**** DATASET ENTRIES

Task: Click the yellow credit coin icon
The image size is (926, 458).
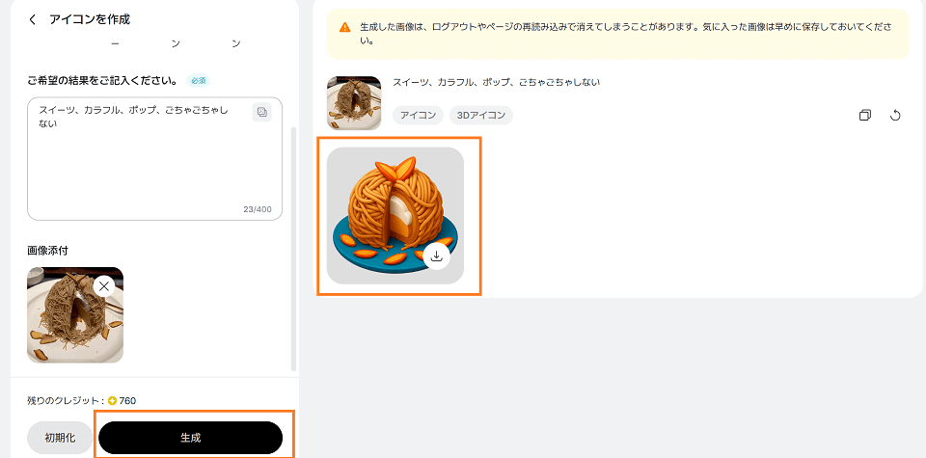Action: point(112,401)
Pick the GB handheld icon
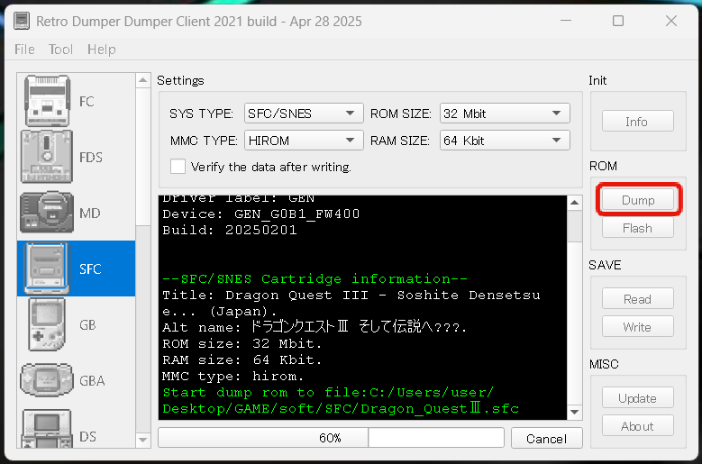Viewport: 702px width, 464px height. (47, 324)
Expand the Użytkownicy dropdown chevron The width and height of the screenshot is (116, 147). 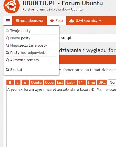tap(100, 21)
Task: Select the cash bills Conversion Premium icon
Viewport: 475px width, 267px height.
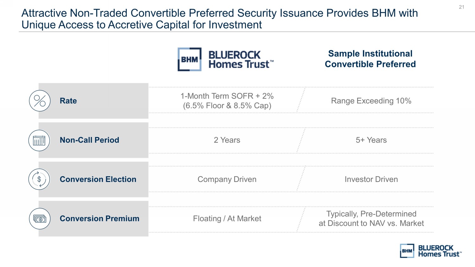Action: tap(40, 219)
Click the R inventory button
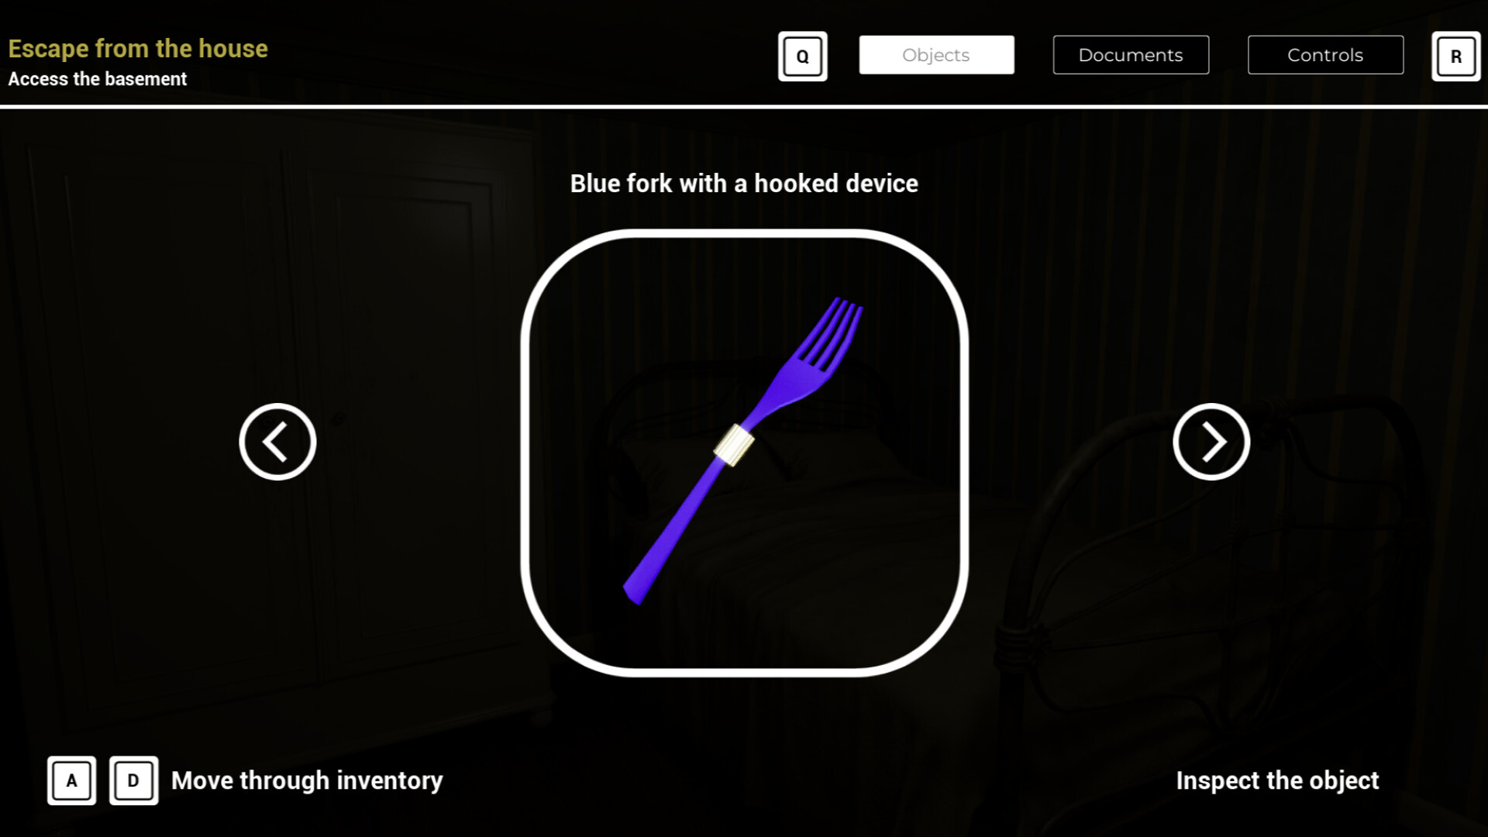Image resolution: width=1488 pixels, height=837 pixels. [1455, 57]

********

YOUR INSTRUCTIONS
In the entries above, which lines hold the string "Task"? Report all of them.

SOLUTION TO THE EXERCISE
Task: Click the yellow credit coin icon
Task: Select the cash bills Conversion Premium icon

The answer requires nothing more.